Digestive health is often taken for granted until problems arise. Constipation, bloating, or irregular bowel movements can make daily life uncomfortable and may even point towards underlying issues if ignored. The good news is that what we eat has a direct impact on how smoothly our digestive system functions. By making small but consistent dietary changes, you can improve bowel regularity and overall gut health. 

In a conversation with The Daily Jagran, Dr. PabitraSahu, Senior Consultant - Gastroenterology, Max Super Speciality Hospital, Vaishali shared some simple tips to eat for better bowel movements.

How To Eat For Better Bowel Movements?

1. Add More Fibre To Your Plate

Fibre is the cornerstone of good digestion. Insoluble fibre (found in whole grains, bran, and vegetables) adds bulk to stool, helping it pass through the intestines more easily. Soluble fibre (from oats, apples, beans, and flaxseeds) softens stool and supports healthy gut bacteria. Aim for at least 25-30 grams of fibre a day.

2. Stay Well Hydrated

Water works hand in hand with fibre. Without adequate fluids, fibre can actually make constipation worse. Drinking 6–8 glasses of water daily helps soften stools and support smooth bowel movements. Herbal teas and clear soups can also contribute to hydration.

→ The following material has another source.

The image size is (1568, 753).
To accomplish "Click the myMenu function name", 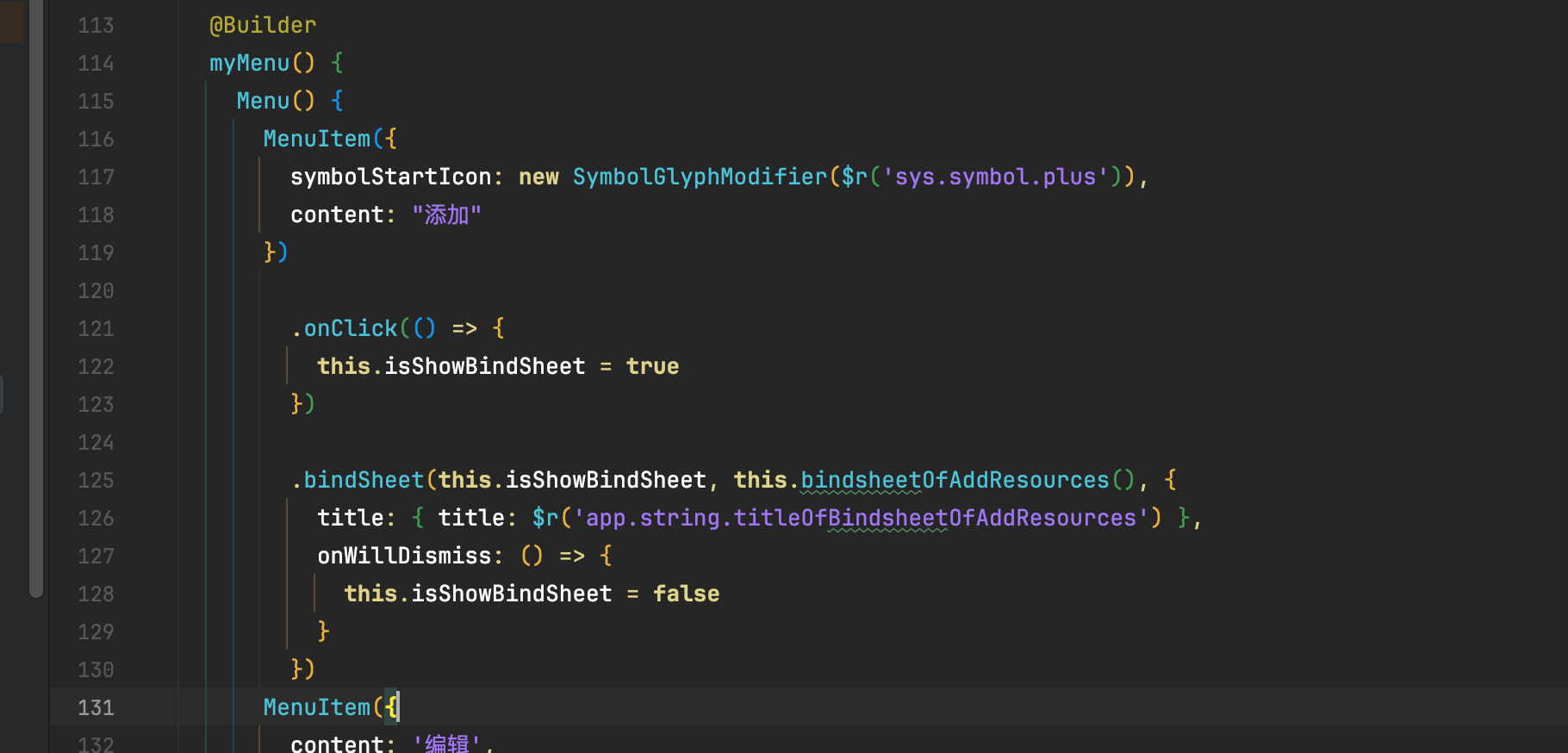I will (x=250, y=64).

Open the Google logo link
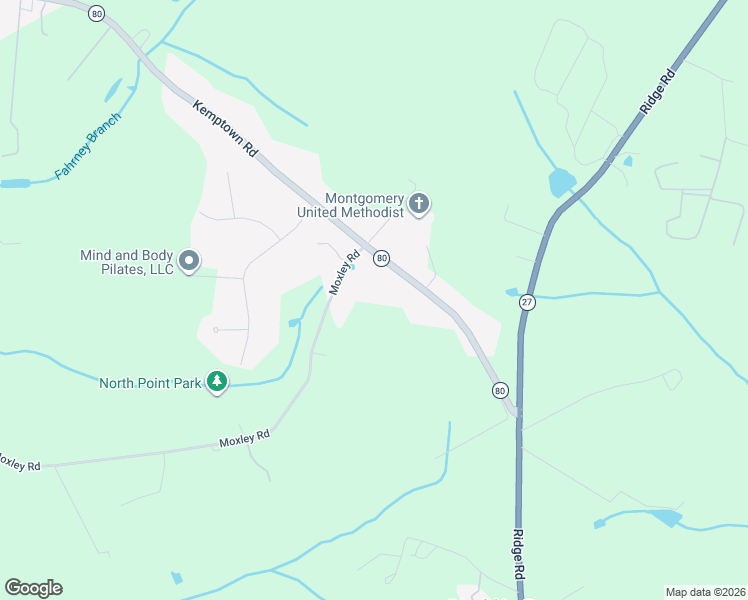33,587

ALSO READ: Irritable Bowel Syndrome Or Something Else? Identifying Root Of Your Digestive Issues

3. Include Fermented Foods

Fermented foods such as yoghurt, kefir, sauerkraut, kimchi and idli are natural sources of probiotics - the beneficial bacteria that support digestion. These can improve stool consistency and reduce bloating, especially in people with irritable bowel syndrome.

4. Limit Processed And Refined Foods

Highly processed foods, refined grains, fried snacks, and sugary treats are often low in fibre and high in unhealthy fats. They slow down digestion and may worsen constipation. Replace white bread and pasta with wholegrain versions and opt for fresh, home-cooked meals whenever possible.

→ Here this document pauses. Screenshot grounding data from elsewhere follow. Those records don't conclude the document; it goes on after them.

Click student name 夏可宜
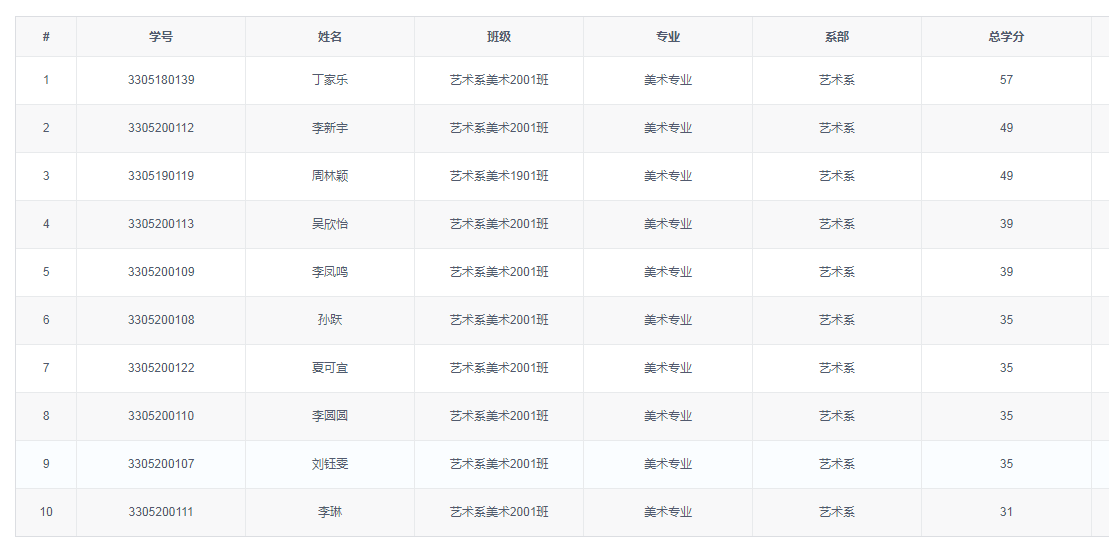This screenshot has height=548, width=1109. pyautogui.click(x=330, y=368)
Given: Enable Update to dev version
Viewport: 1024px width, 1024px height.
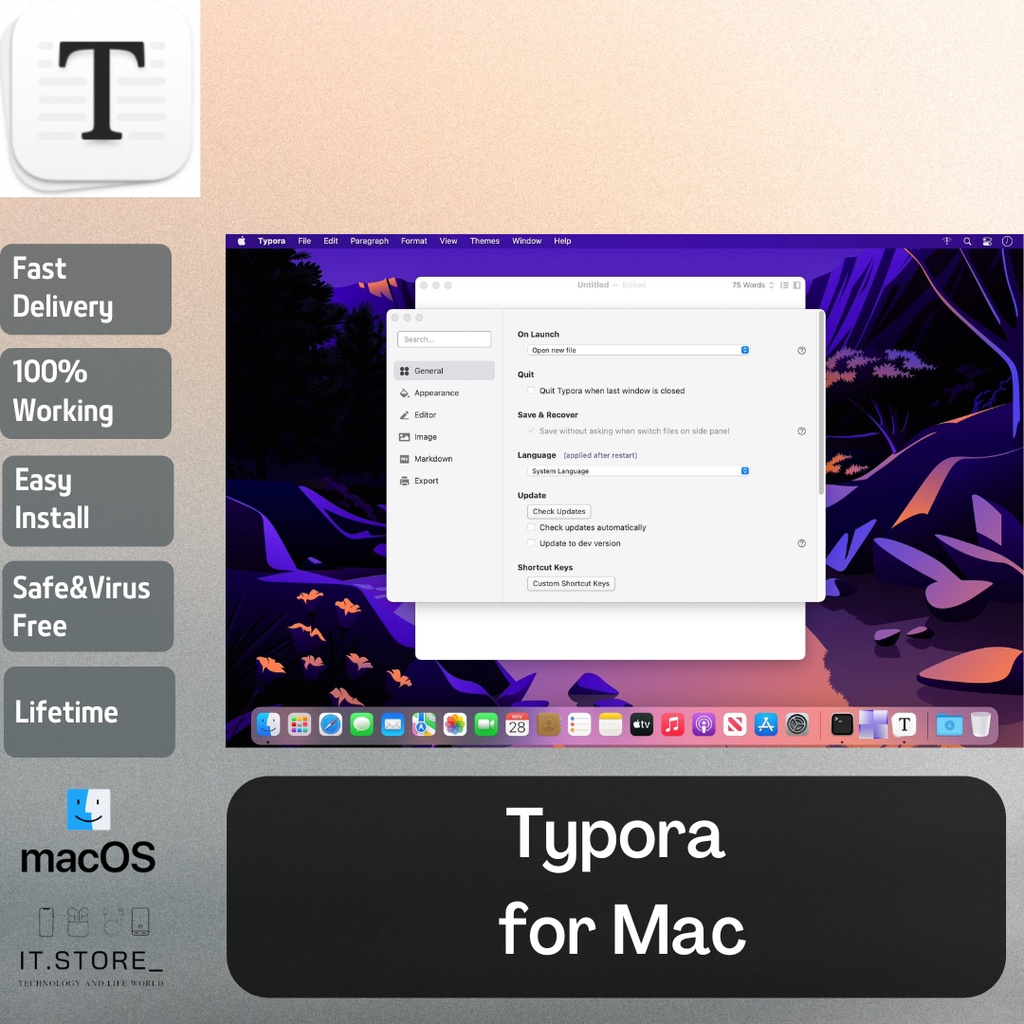Looking at the screenshot, I should (x=531, y=543).
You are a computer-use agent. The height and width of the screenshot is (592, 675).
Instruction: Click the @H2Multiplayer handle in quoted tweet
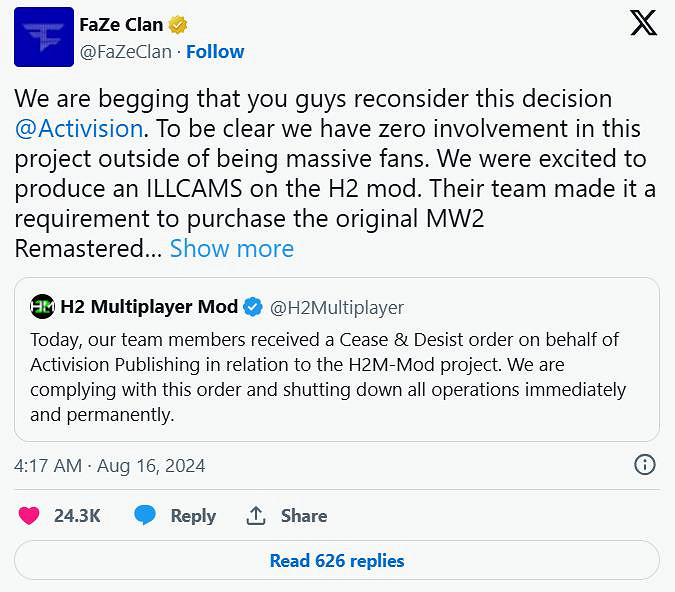coord(338,307)
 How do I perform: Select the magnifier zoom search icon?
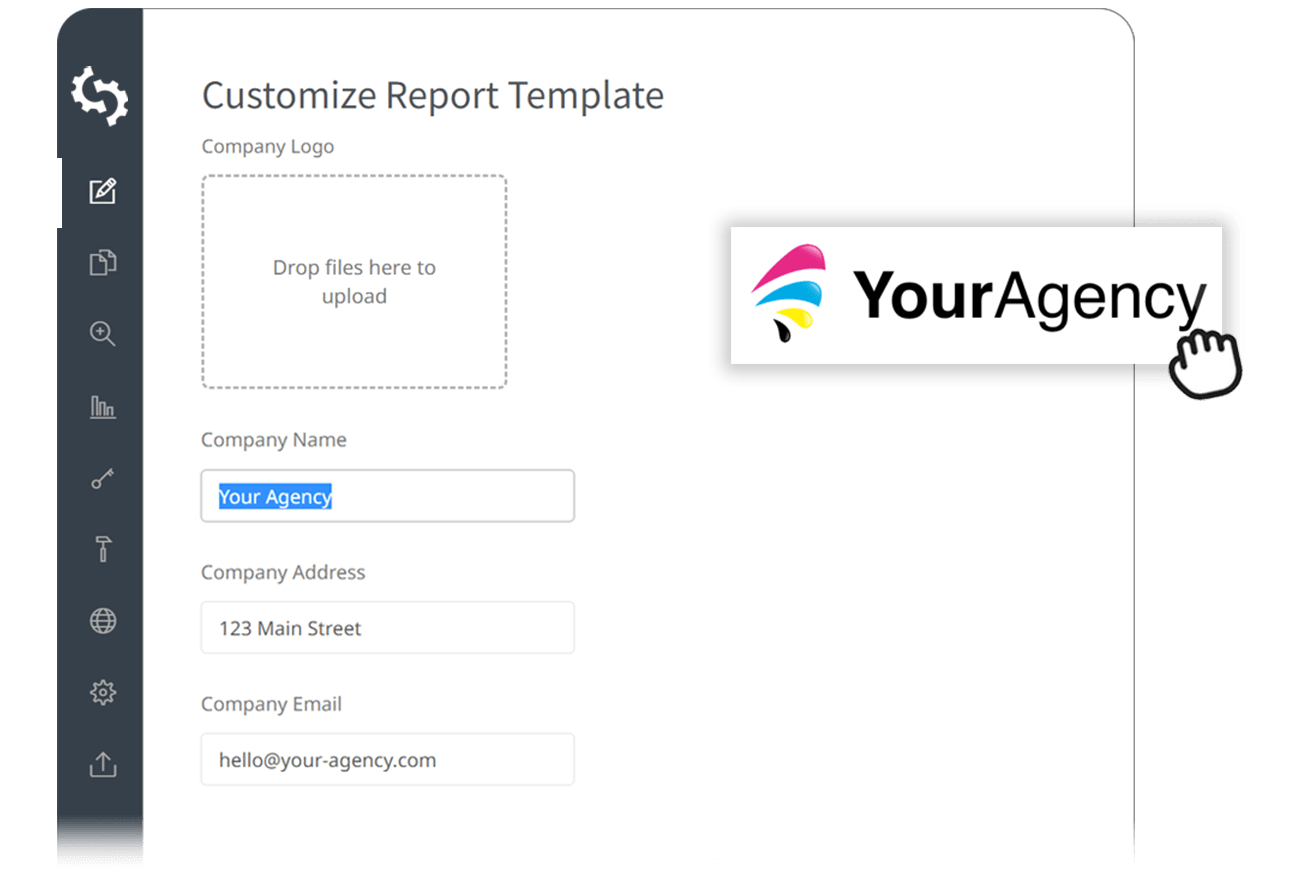pos(102,334)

5. Don’t Skip Healthy Fats

Healthy fats act as a natural lubricant for the intestines. Foods like avocados, olive oil, nuts, and seeds can help stools move more comfortably through the digestive tract. Moderation is key but completely cutting out fats may lead to harder stools.

ALSO READ: Can Drinking Tea and Coffee Trigger Irritable Bowel Syndrome (IBS)? Doctor Explains

6. Eat Regularly And Mindfully

Skipping meals or eating irregularly can disrupt your natural bowel rhythm. Having meals at roughly the same times each day encourages the digestive system to work in a predictable pattern. Eating slowly, chewing food thoroughly, and avoiding overeating also reduce strain on the gut.

7. Prioritise Fruits And Vegetables

Fresh produce is rich in water, fibre, and natural compounds that stimulate digestion. Apples, pears, papayas, kiwis, carrots, and leafy greens are particularly beneficial. Prunes and figs are natural remedies for constipation, thanks to their high fibre and sorbitol content.